Rapat tersebut dihadiri Camat Likupang Timur, Hukum Tua Desa Libas, Sekretaris Dinas Pemadam Kebakaran Kabupaten Minahasa Utara, perwakilan BPBD Kabupaten Minahasa Utara, serta perwakilan Polsek Likupang.

Dalam rapat dibahas kondisi terkini kebakaran, kebutuhan penanganan di lapangan, kondisi sarana air, serta langkah-langkah yang perlu dilakukan untuk mengantisipasi meluasnya kebakaran.

Hasil rapat menyepakati bahwa Dinas Pemadam Kebakaran Kabupaten Minahasa Utara bersama BPBD, Polsek Likupang dan staf Kecamatan Likupang Timur akan turun langsung ke Pulau Bangka, khususnya Desa Libas, untuk melakukan penanganan dan pemantauan kondisi kebakaran.

Tim juga akan berkoordinasi dengan Pemerintah Kecamatan Likupang Timur dan Pemerintah Desa Libas untuk melakukan asesmen kondisi lapangan dan kebutuhan masyarakat, termasuk kemungkinan evakuasi apabila berdasarkan hasil kajian diperlukan.

Sarana Air Rusak, Bantuan Mulai Disalurkan

Dampak kebakaran juga dirasakan pada sarana pendukung kebutuhan air masyarakat.

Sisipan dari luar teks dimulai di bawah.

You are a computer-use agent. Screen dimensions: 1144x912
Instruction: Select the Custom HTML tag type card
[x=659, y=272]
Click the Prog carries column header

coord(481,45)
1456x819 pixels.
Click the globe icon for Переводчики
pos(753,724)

Pemerintah Desa Libas menyampaikan kebutuhan penggantian pipa air berukuran tiga inci, setelah sarana penampungan air mengalami kerusakan akibat kebakaran.

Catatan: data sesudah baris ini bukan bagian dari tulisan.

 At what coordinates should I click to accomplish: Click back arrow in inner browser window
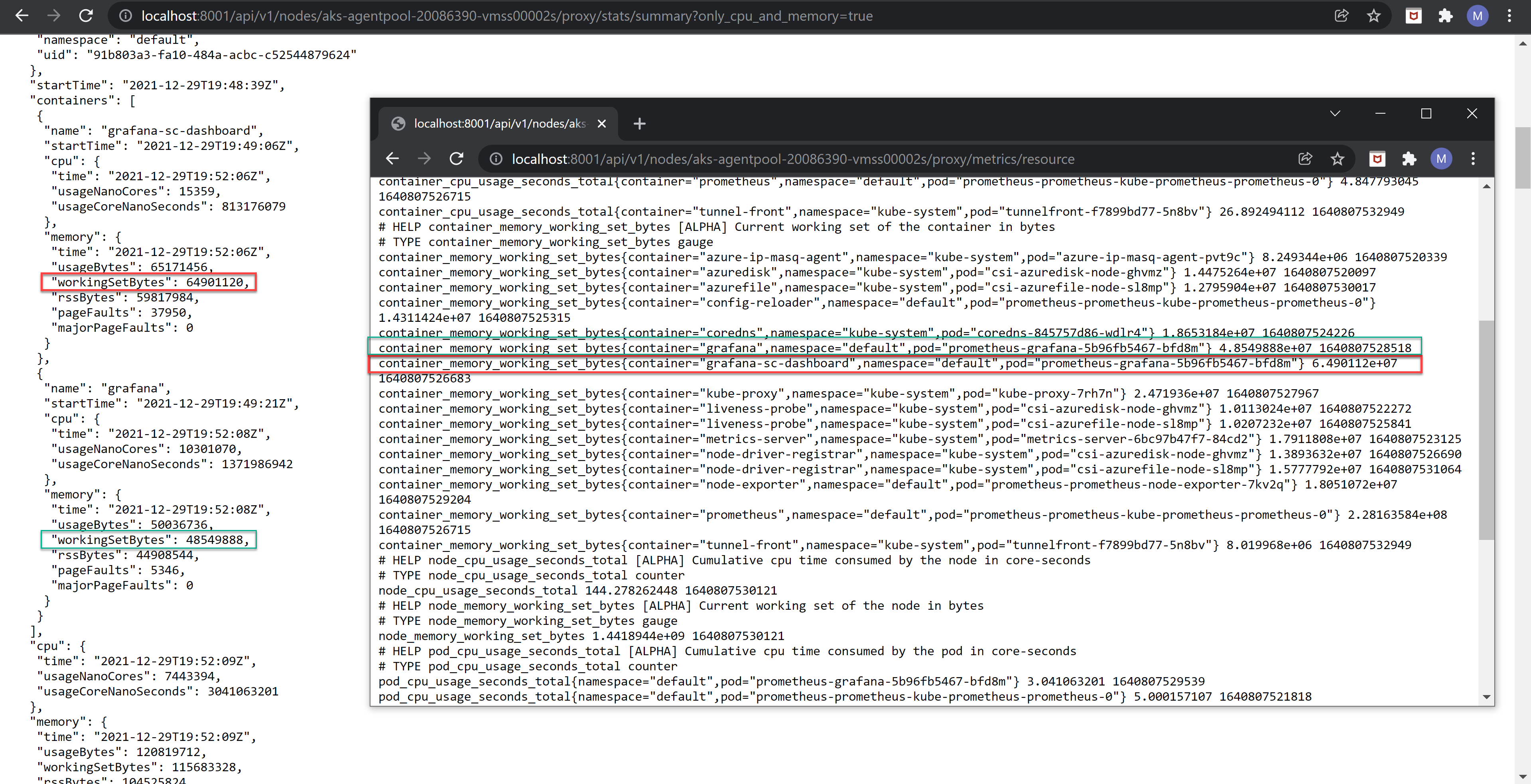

Untuk mendukung kebutuhan masyarakat terdampak, Kecamatan Likupang Timur telah menyalurkan bantuan air minum kemasan sebanyak 30 dos.

Sementara itu, BPBD Kabupaten Minahasa Utara juga telah menyerahkan bantuan berupa alat pompa atau alkon untuk mendukung proses penanganan kebakaran di lapangan.

Meski api di Libas dan Kahuku telah berhasil dikendalikan, keberadaan bara tetap menjadi perhatian karena masih berpotensi memicu kobaran kembali.

Sementara di Desa Ehe, api yang hingga pukul 22.00 WITA masih menyala di belakang kampung menjadi perhatian tersendiri, sehingga pemantauan dan upaya pemadaman masih diperlukan untuk mencegah api mendekati kawasan permukiman.

Hingga berita ini diterbitkan, Likupang Info belum berhasil mengonfirmasi langsung kepada tim BPBD terkait hasil pemantauan lapangan maupun data sementara mengenai luas dan kerusakan akibat kebakaran yang mulai terjadi sejak Kamis siang.